У двери послышалось царапанье. Я извлек из-под нее записку от Дега и Гальгани. «Черкни хоть строчку. Страшно беспокоимся о твоем здоровье Осталось всего девятнадцать дней. Держись, не падай духом. Луи, Игнасио».
Там же лежали полоска чистой бумаги и кусочек грифеля. Я написал: «Держусь, но очень слаб. Спасибо. Папи». И когда за дверью снова заскребла швабра, сунул под нее записку. Ни сигарет, ни кокосов. Но это послание значило для меня невероятно много. Оно служило свидетельством крепкой верной дружбы и вселяло бодрость духа. Мои друзья правы — осталось всего девятнадцать дней. Я подошел к финишу этого изнурительного соревнования со смертью и безумием. Я не умер, не заболел. Я не имею права заболеть. Надо двигаться как можно меньше, чтобы не тратить калорий. Одна прогулка утром, одна днем — по часу. Это единственный способ продержаться. Всю ночь, двенадцать часов подряд, я лежал, а днем сидел на своей скамеечке не шевелясь, лишь время от времени вставая и делая несколько наклонов и махов руками, затем снова садился. Оставалось всего десять дней.

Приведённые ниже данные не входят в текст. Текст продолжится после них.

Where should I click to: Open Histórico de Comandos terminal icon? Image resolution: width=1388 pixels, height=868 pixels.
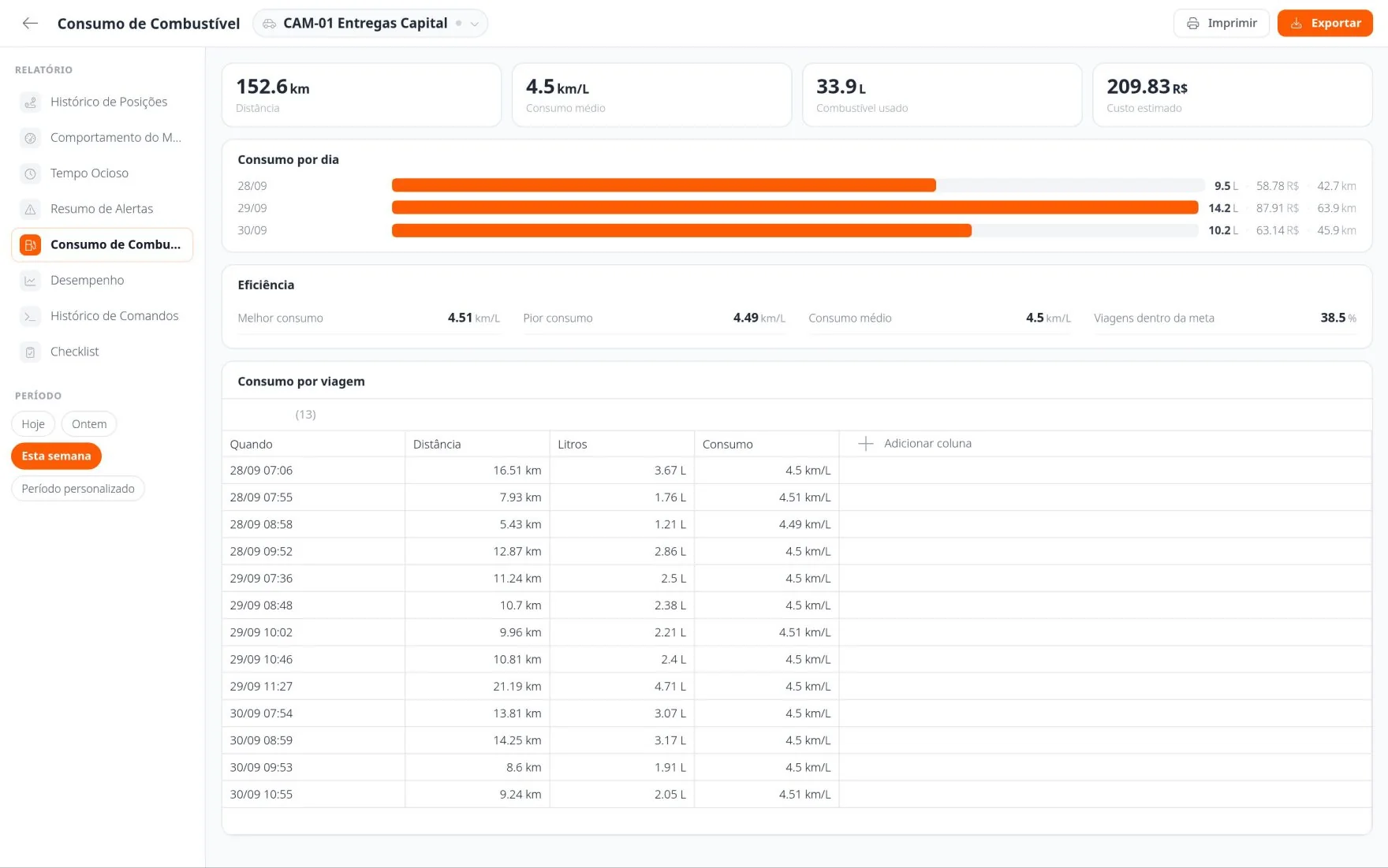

Десять дней — это двести сорок часов, которые надо продержаться. Они прошли легче, чем предыдущие, — то ли экономия движений приносила свои плоды, то ли записка от друзей вселила новые силы. Да, срок одиночки подходил к концу, и теперь я был уверен, что сохранил все необходимое для нового решающего побега — здоровье, бодрость духа и энергию.
Настала последняя ночь. Семнадцать тысяч пятьсот восемьдесят часов прошло с тех пор, когда за мной затворилась дверь камеры № 234. С тех пор она открывалась только дважды. Я заснул спокойно с одной-единственной мыслью — завтра она откроется и случится что-то очень хорошее. Завтра я увижу солнце, вдохну свежий морской воздух. Завтра я буду свободен. Я рассмеялся. Свободен? Что это ты городишь, Папийон? Завтра продолжится отсчет срока каторжных работ. Пожизненного срока. Разве это можно назвать свободой? Я знаю, я это знаю, и все равно — никакого сравнения с той жизнью, которую я влачил здесь. Интересно, как там Клозио и Матуретт?..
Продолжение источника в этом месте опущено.